If you are going to start growing your annuals from seed, then you will be looking through all the seed catalogs, mainly during the winter months for your warm-season planting and visa versa.
Choose the right location for the right plants.
Related: Plants that do well in Afternoon Sun
At the first hint of spring, you will be eager to start planting. But with summer annuals, timing is everything. Make sure that the lasts frosts have passed before planting.
Add organic matter to your soil in preparation for planting. This matter will aid in loosening the ground and will help hold moisture during a hot summer.
Water the seedlings in the tray a few hours before transplanting. Try not to transplant the seedling in the heat of the day, and I find the best time is at the end of the day to give them some time to recover and minimize transplant shock. If you must plant during a sunny day, erect some protection such as a garden umbrella.
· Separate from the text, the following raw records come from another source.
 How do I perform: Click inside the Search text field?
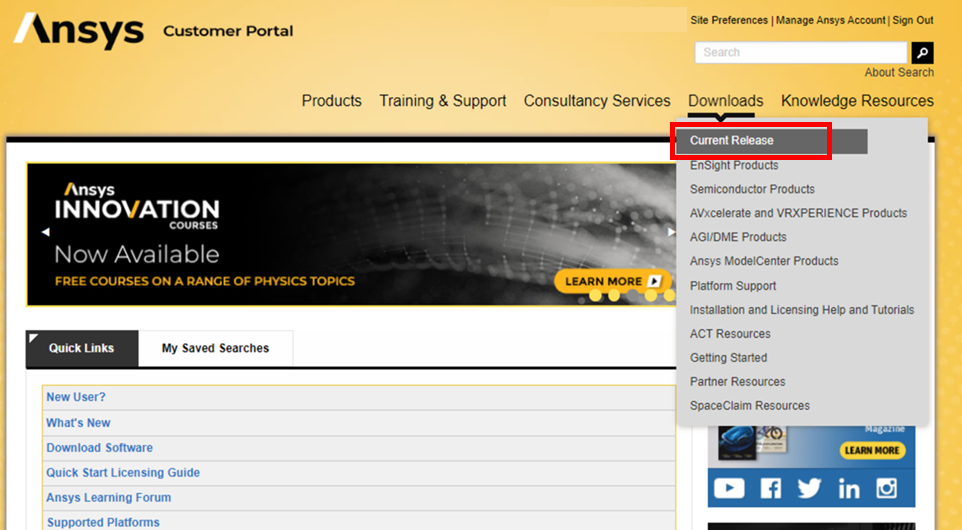pyautogui.click(x=800, y=53)
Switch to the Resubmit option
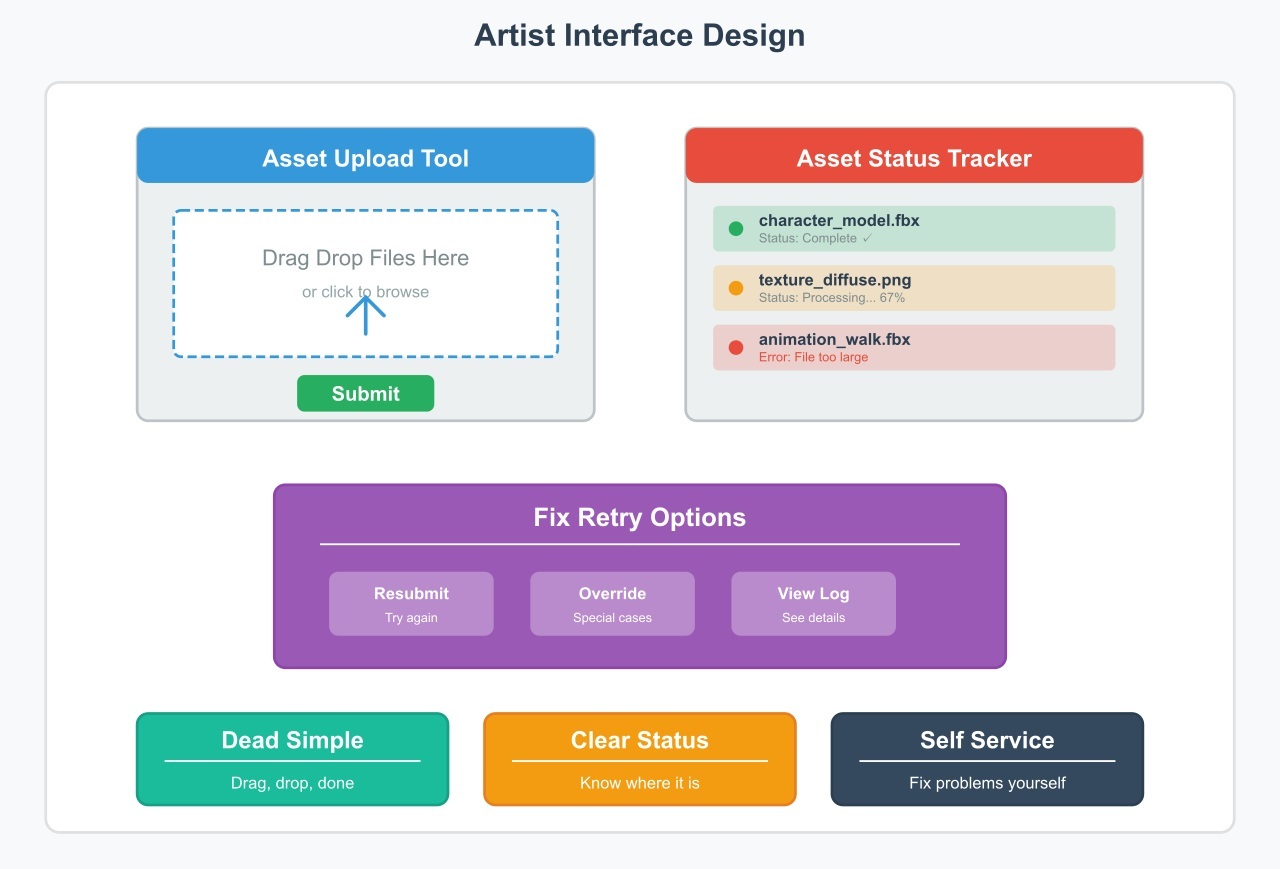The width and height of the screenshot is (1280, 869). tap(411, 603)
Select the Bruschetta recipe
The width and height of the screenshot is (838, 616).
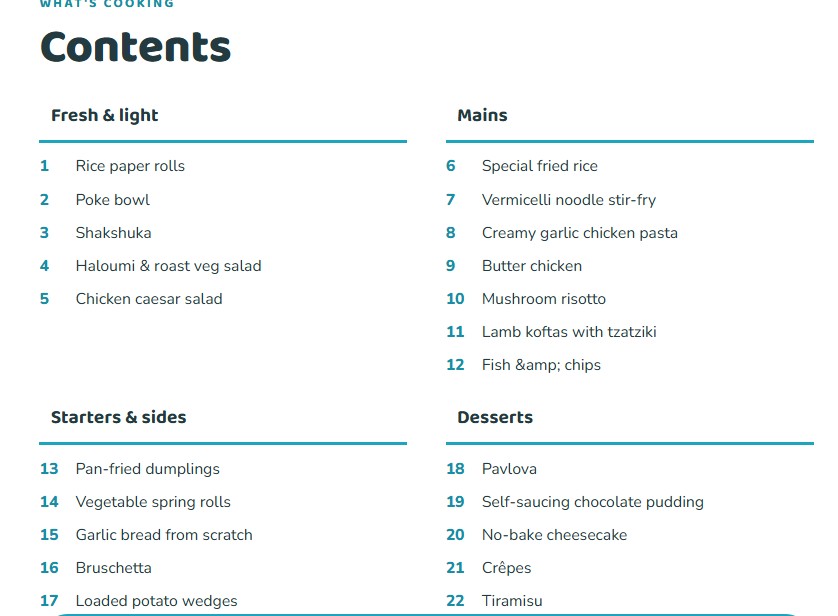114,568
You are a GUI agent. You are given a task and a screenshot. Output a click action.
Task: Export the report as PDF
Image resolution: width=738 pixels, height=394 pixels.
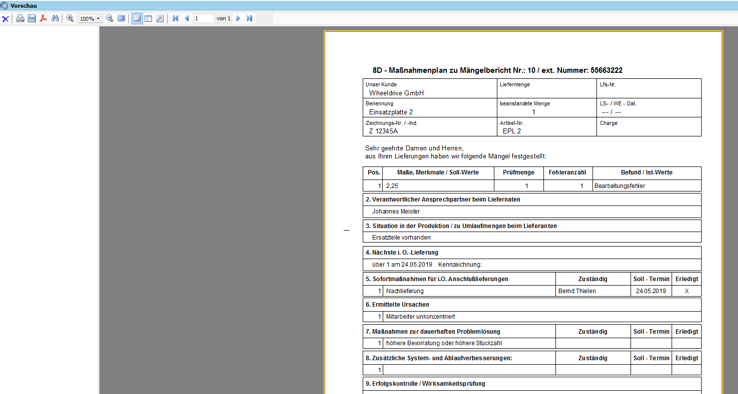point(43,19)
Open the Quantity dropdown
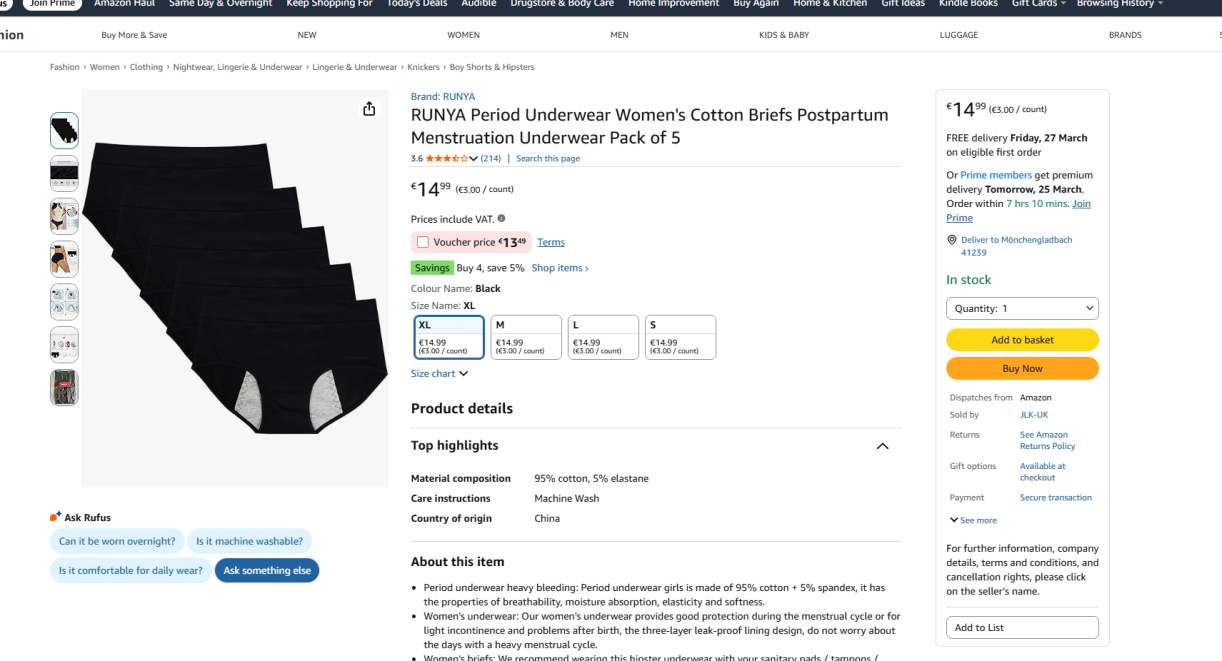Screen dimensions: 1222x661 coord(1022,309)
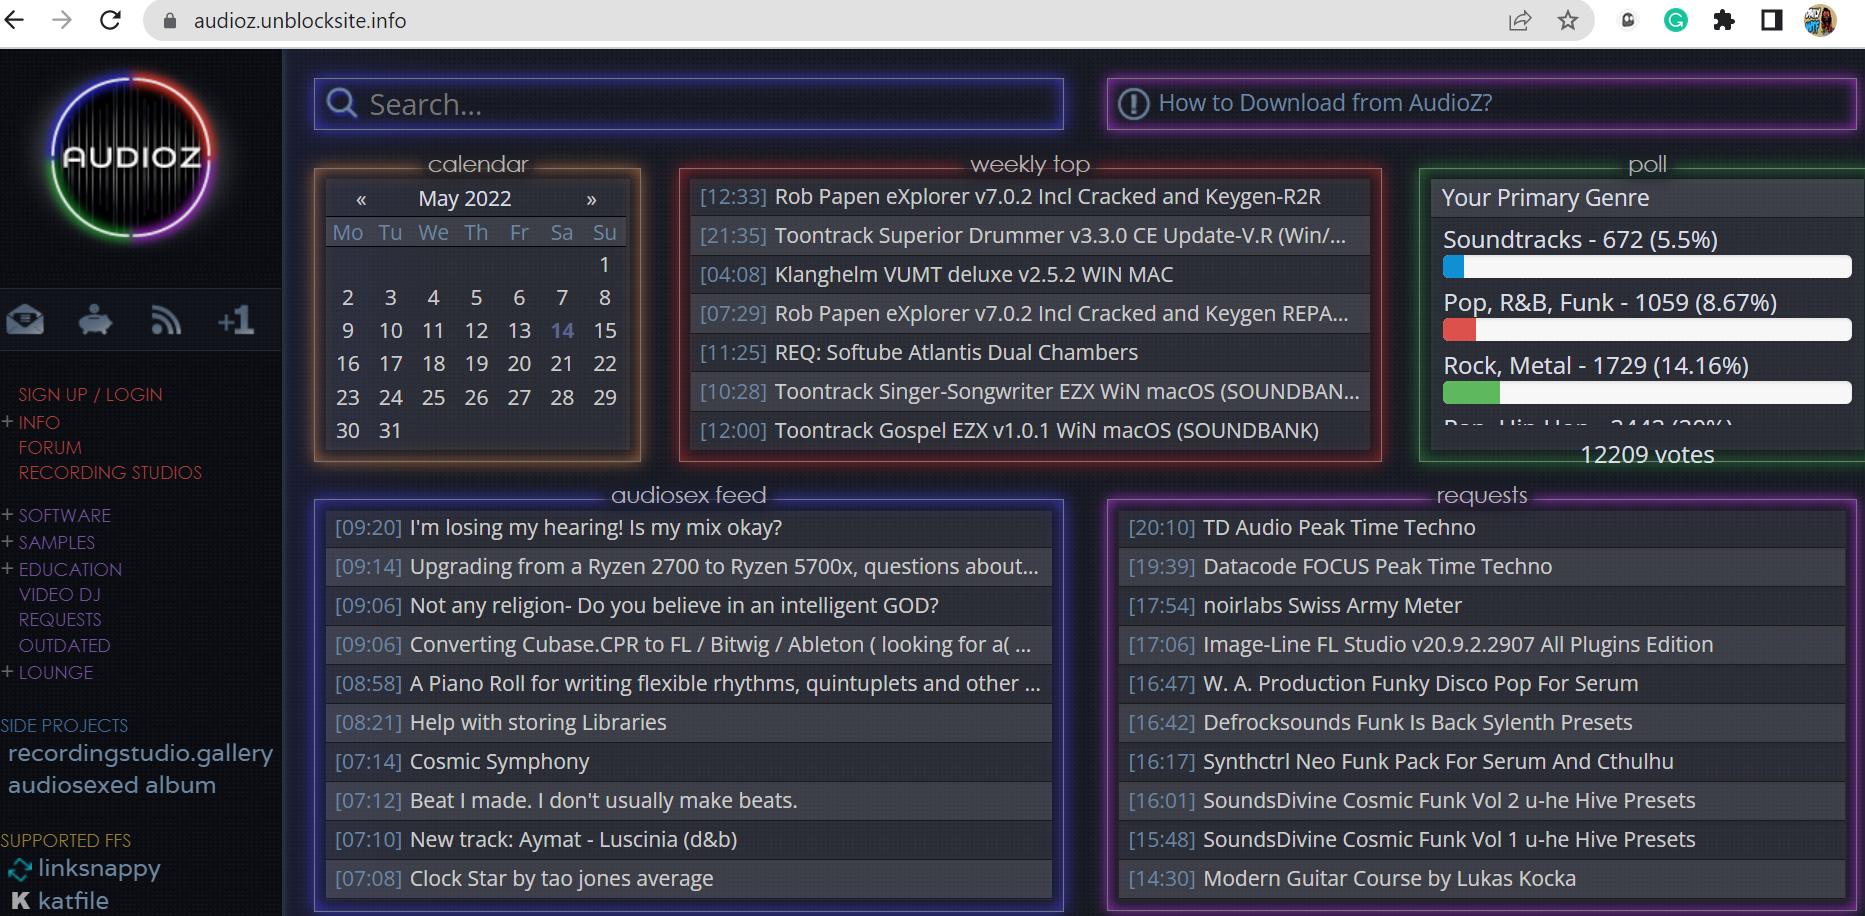This screenshot has height=916, width=1865.
Task: Open the Grammarly extension icon
Action: pyautogui.click(x=1675, y=20)
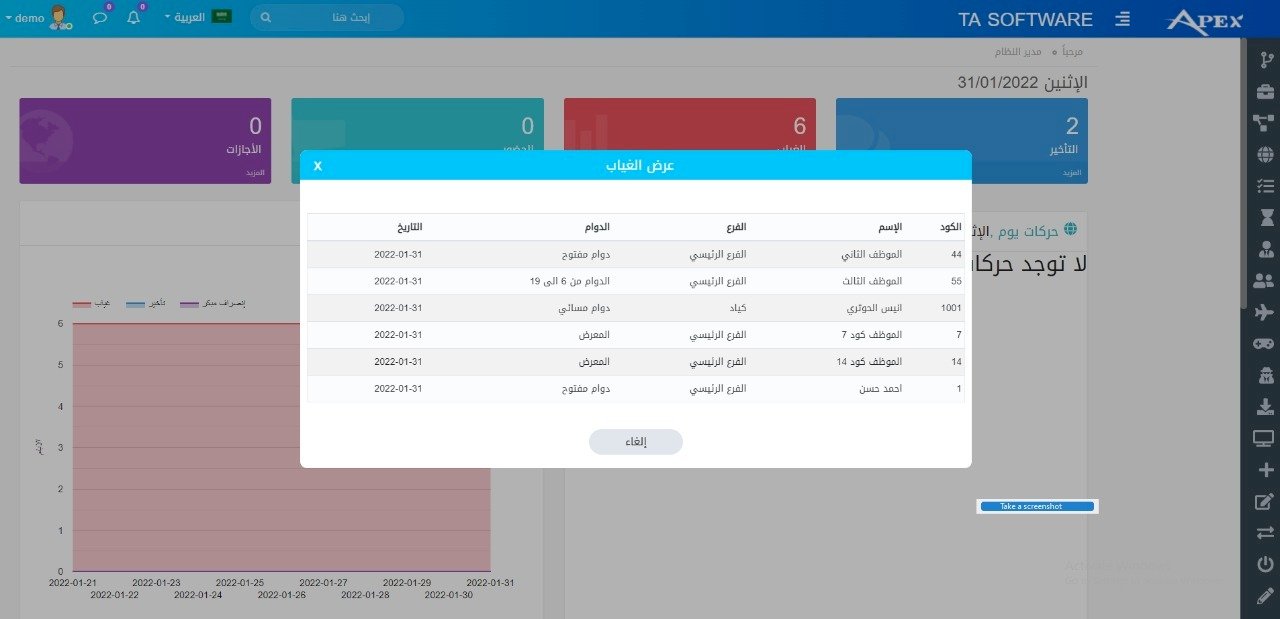
Task: Close the عرض الغياب dialog with X
Action: (318, 165)
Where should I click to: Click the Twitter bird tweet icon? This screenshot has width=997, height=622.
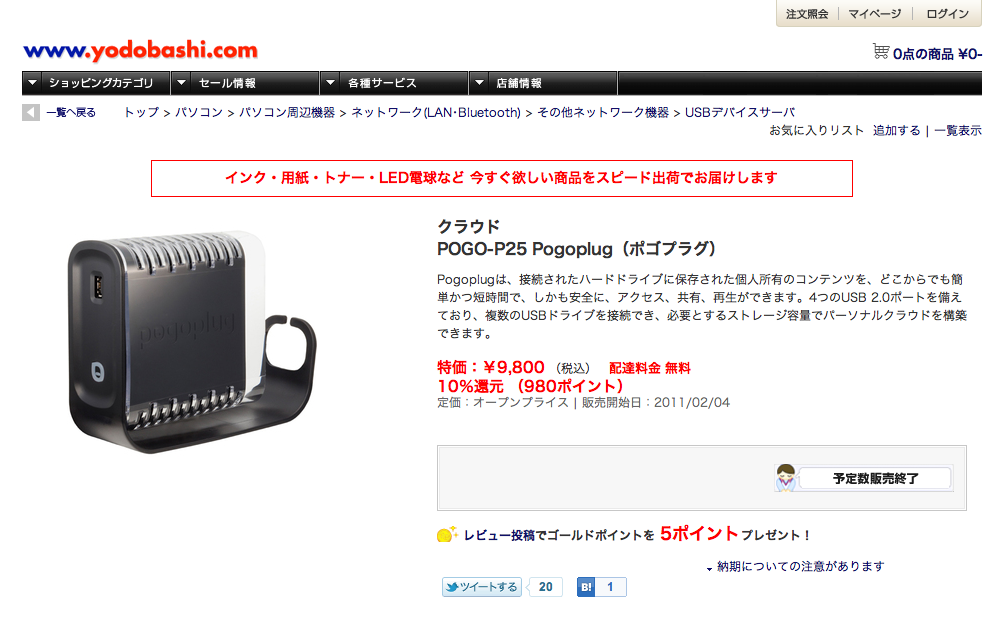tap(452, 587)
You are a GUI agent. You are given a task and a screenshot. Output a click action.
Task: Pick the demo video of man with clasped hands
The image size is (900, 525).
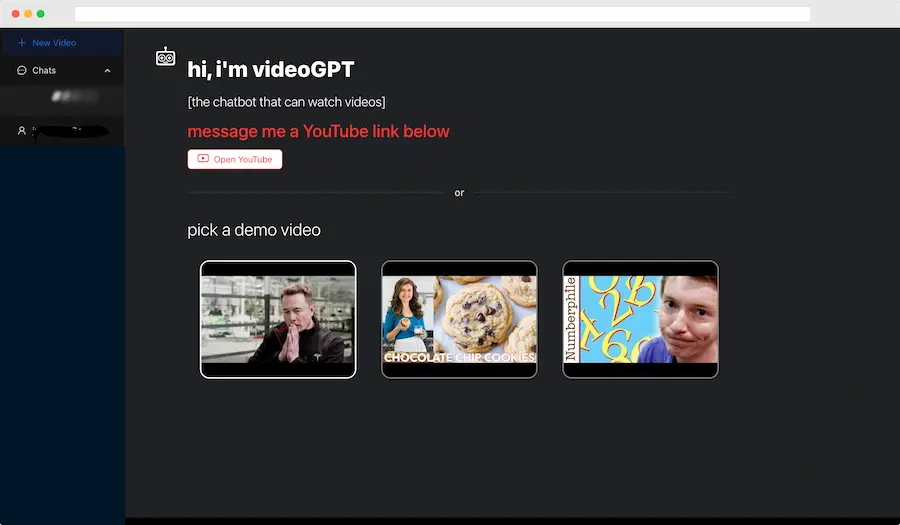[x=278, y=319]
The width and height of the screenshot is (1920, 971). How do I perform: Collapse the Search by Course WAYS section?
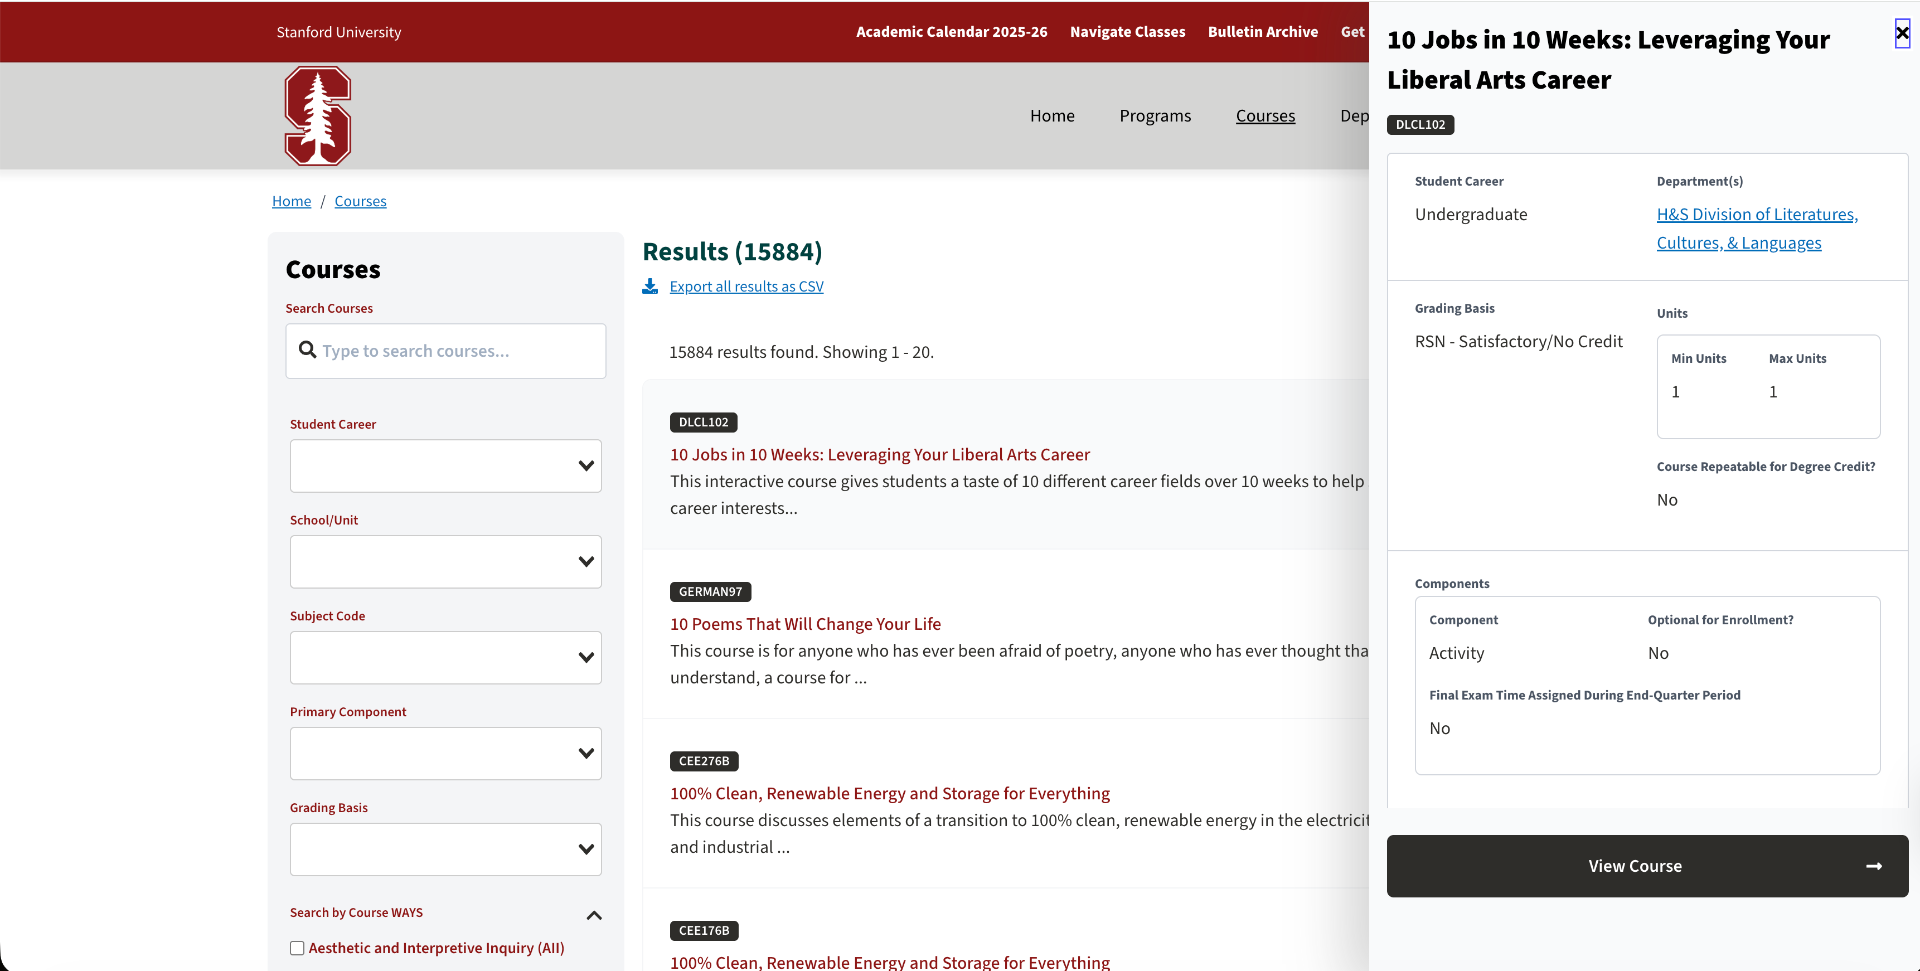click(x=594, y=915)
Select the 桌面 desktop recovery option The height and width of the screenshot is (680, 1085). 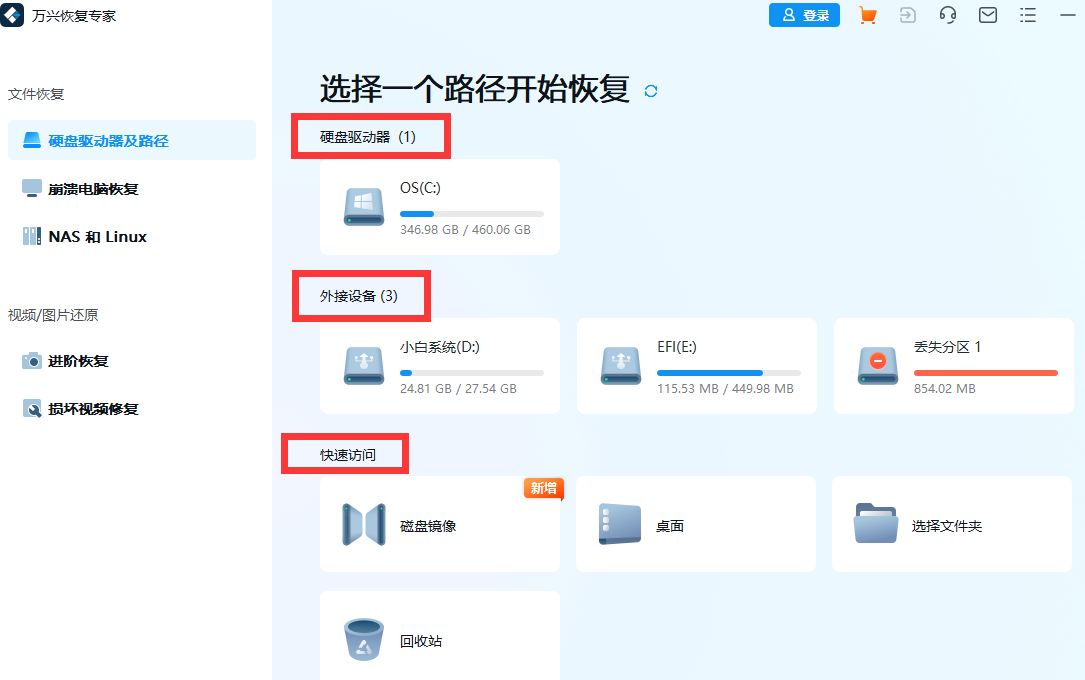(695, 524)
Plant the seedling at the same depth it was growing in the trays, making sure to keep the spacing recommended on the tag.
Mulch with bark, straw, or dried grass clippings to help retain moisture.
Water the newly planted seedlings immediately and keep the soil moist until they have established in their new digs.
Grow Annual Seeds In-Situ
Some annuals are very easy to grow from seed in-situ, which means "on-site." These are very easy for the beginner gardener. Always plant after the recommended frost dates.
Prepare your garden beds well with lots of added compost and remember, moisture is essential in successful seed germination. Make sure the soil is damp to the touch until the seeds begin to germinate.
Thin out seedlings and plant them to fill the gaps in your garden.
Some easy to grow annual seeds in-situ for full sun:
Brown Eyed Susan
Collect the seed at the end of the growing season and keep them in a paper packet in a cool dark place for planting out next season.
Annuals need regular feeding. Slow release or continuous-release organic fertilizer when planting. Then every second or third week, fertilize with a solution of water-soluble organic fertilizer.
Your local garden center will have a seedling mix/potting mix specially formulated for planting seedlings in containers. These usually will eliminate feeding the annual for the first few weeks.
Regular watering is fundamental in the success of your annual garden.
Always water delicate seedlings with a fine spray
Those in full sun will usually require watering every day or every second day. Never allow the plant to wilt. Keep the soil moist but not soggy.
Most annuals in full sun in containers will need watering daily, and if they are in an enclosed environment such as a covered patio or courtyard, they may even need watering twice daily. Haning baskets dry out quickly.
How To Keep Annuals Blooming
Annuals For Sun And Heat
New Guinea Impatiens
Morning Glory - creeper
Full Sun Annuals That Bloom All Summer
Watering and fertilizing with organic fertilizer are vital in keeping your annuals blooming all summer long.
Marigolds - an all-time favorite
Petunias - lookout for the Supertunias this coming season
Sunflowers - make beautiful cut flowers
Pentas - Sunstar Rose will bloom until the first frost
Full Sun Annuals For Containers
Most annuals will thrive in containers.
However, containers dry out much quicker than in the garden beds so adequate watering is a must especially hanging baskets in full sun.
Annuals Full Sun To Part Shade
Annuals for full sun to part shade will require 4-6 hours of sun a day. Preferably morning sun.
New Guinea Impatiens
There is a range of frost-tolerant hardy annuals that will give your winter garden much-needed color, depending on the severity of your winter.
Start planting winter annuals at the beginning of fall which gives them the best chance to increase in size as they do not grow once the winter sets in.
When The Annual Season Ends
After the first frosts, most of the annuals will need to be removed.
If you live in a mild climate, shake the spent plant so that the seeds will scatter on the ground and grow back next season.
- Growing annuals will give your garden that extra color for most of the season.
- You can vary your annuals from season to season, making sure there is always interest in the dullest of spots for the least amount of money.